Thirdly, Scotland is colder on average, so heating your home is not optional for long stretches of the year. That is exactly when households are most exposed to fixed daily charges, because the standing charge is there before you have even turned anything on.
Standing charges by region (what you pay for electricity before using a single unit)
Ofgem is the UK Govenrmenet energy regulator and its tables set out the standing charges and unit rates by region and payment method, and the standing charge is the maximum a supplier can charge a customer who has not used any energy.

Northern Scotland vs London is a difference of about 15p per day, which is about £55.00 per year, even if you use little or no electricity.
So we have a system where households in Scotland, including our most productive energy producing regions, pay more just to be connected.
The official excuse: distance and network costs
The standard justification is that it costs more to run networks in rural areas and over long distances. There are fewer customers per mile of wire, more exposure to weather, and more need for reinforcement.

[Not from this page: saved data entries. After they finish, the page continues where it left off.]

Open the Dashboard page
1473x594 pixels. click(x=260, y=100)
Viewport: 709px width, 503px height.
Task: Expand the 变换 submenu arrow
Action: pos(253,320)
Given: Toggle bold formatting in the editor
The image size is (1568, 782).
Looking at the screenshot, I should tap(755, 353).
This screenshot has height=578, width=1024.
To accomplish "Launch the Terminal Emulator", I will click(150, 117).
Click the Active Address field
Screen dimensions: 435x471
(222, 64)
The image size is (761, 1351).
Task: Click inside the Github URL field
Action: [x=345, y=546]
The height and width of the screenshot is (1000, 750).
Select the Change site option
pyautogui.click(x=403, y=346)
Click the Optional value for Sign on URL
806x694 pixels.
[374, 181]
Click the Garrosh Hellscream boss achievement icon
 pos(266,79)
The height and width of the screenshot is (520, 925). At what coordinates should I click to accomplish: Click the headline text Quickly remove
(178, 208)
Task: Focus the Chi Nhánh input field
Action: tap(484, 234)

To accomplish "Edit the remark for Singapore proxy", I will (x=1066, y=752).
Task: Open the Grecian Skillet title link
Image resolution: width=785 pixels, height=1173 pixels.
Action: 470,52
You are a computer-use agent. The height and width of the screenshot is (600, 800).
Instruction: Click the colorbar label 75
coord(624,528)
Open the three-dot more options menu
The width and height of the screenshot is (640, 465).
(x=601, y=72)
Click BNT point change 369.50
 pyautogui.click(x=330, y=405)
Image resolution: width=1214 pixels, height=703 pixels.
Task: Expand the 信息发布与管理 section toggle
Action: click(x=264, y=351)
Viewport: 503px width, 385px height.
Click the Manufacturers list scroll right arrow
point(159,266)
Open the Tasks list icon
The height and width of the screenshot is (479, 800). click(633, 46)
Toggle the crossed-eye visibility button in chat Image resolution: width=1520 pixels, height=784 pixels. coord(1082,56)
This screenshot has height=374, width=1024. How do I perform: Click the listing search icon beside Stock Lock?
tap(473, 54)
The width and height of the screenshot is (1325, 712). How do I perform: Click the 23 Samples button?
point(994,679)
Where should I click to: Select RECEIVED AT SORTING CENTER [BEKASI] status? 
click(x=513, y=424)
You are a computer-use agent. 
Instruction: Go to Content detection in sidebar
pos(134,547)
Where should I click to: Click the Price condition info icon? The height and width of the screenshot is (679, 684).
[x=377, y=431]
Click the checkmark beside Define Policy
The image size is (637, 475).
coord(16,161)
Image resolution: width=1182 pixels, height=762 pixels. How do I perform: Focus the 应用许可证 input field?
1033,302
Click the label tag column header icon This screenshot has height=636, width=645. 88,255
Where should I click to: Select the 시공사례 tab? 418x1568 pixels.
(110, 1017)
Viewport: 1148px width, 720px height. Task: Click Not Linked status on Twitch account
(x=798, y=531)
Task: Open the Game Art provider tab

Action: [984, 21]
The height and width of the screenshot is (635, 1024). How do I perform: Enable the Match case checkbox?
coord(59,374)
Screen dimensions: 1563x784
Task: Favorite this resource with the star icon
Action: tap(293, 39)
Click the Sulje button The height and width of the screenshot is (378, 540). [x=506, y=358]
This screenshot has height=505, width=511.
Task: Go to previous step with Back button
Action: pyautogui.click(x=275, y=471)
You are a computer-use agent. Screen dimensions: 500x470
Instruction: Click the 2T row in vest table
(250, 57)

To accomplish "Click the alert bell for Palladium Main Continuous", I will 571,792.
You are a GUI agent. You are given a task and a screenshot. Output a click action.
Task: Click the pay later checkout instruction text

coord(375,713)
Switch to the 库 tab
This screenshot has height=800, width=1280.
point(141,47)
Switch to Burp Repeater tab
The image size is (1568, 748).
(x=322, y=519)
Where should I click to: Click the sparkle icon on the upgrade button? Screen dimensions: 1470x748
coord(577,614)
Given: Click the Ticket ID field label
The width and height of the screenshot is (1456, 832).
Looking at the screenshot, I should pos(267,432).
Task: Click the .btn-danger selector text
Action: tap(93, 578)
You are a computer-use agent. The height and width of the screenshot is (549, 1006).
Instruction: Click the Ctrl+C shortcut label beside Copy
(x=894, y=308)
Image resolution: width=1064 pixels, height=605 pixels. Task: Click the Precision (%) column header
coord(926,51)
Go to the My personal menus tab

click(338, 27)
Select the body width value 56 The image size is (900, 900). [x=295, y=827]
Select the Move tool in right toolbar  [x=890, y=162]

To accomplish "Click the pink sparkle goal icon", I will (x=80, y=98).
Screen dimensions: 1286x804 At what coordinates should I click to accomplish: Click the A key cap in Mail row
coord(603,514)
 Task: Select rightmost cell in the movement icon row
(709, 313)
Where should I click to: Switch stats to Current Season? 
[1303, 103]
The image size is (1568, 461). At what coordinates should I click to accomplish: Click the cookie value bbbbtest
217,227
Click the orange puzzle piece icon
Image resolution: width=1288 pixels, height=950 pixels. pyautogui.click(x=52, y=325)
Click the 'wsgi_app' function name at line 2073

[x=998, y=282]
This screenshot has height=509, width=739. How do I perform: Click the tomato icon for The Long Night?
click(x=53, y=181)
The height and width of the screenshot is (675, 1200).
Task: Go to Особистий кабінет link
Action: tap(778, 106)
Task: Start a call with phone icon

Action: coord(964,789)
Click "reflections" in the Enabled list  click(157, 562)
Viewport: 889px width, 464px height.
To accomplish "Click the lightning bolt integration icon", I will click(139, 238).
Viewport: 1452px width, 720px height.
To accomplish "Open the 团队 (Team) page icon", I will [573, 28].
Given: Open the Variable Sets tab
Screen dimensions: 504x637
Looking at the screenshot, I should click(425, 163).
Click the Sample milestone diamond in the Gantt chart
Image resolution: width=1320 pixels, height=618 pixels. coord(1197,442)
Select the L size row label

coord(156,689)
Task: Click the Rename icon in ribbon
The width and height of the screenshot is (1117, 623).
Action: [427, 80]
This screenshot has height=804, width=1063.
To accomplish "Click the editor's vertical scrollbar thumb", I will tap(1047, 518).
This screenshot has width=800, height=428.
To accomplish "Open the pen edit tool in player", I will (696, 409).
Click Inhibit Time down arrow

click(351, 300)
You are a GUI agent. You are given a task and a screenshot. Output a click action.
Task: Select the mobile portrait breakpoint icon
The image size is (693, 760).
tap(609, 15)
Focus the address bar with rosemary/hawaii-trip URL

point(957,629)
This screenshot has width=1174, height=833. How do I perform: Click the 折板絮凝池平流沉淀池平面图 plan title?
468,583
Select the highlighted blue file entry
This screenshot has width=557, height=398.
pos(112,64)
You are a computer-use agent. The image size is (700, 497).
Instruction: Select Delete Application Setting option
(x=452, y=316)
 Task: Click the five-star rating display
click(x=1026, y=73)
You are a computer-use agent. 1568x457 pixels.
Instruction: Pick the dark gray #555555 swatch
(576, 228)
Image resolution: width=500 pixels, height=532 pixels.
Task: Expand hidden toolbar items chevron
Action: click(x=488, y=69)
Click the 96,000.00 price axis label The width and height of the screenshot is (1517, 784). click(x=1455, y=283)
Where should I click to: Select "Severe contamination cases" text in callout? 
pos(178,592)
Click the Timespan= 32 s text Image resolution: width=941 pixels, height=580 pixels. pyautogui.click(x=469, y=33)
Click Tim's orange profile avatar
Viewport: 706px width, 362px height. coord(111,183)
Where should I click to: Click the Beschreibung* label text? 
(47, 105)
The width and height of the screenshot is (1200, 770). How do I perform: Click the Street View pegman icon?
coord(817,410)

But here is the question Westminster and Ofgem avoid. If generation is increasingly in rural Scotland, and major new grid investment is explicitly designed to move Scottish renewable power south, why are Scottish regions treated like a problem cost rather than an asset?
Indeed when standing charges were originally set they were costed on how far households were from the now defunct English midlands and north west coal fired power stations - but now the areas paying the lowest standing charges are the furthest from the onshore wind turbines that many northern Scottish householder can actually see out of their windows.
Two major HVDC links illustrate what is really happening. Eastern Green Link 2 is a 2GW subsea HVDC “superhighway” from Peterhead to Drax in Yorkshire, built to move Scottish power to where demand is. Eastern Green Link 1 similarly links Torness in East Lothian to Hawthorn Pit in County Durham.
Meanwhile, Scotland’s onshore transmission network is owned and run by SSEN Transmission in the north and SP Transmission in the south. The power flows are planned for export, Scotland doesn't need that energy for its own domestic use but the fixed costs / standing charge taxes are loaded onto the place the energy comes from - it looks like stupidity but it's not stupid, it's deliberate, it’s the Scottish Energy Bill-Rip off!
This is the UK's 'extraction economics' in action, another example of the UK government's policy of extracting value from Scotland, then adding the costs back on the people.
What needs to change
We should be clear about the goal. We want rid of unfair standing charges. You are not powerless though, you can join our campaign and sign our petition as we call call on the UK Government, and its UK regulator ‘Ofgem’ to:
- End unfair extra standing charges for Scottish consumers.
- Deliver a fair, transparent energy pricing system that does not harm Scotland's economy.
- Provide a pricing benefit that recognises Scotland’s massive contribution to clean energy generation.
- Publish a plan, with committed dates to lower energy bills for Scottish domestic and business consumers.
- Cancel all new energy price rises planned by the regulator in 2026.
What makes this petition worth signing?
When you sign this petition, your signature triggers an email that will be automatically sent to your MSPs and MP urging them to support this campaign.
Scotland can lead on renewables, on a just transition to a greener fairer and less expensive energy rich nation. But until we fix the charging model, we will keep exporting clean power while importing fuel poverty - the UK Government will reject our ask for sure but we expect a majority of Scottish MSPs to sign our petition and that will demonstrate clearly that energy prices will be significantly lower in an independent Scotland.
*1 Figures effected by standard rounding practices.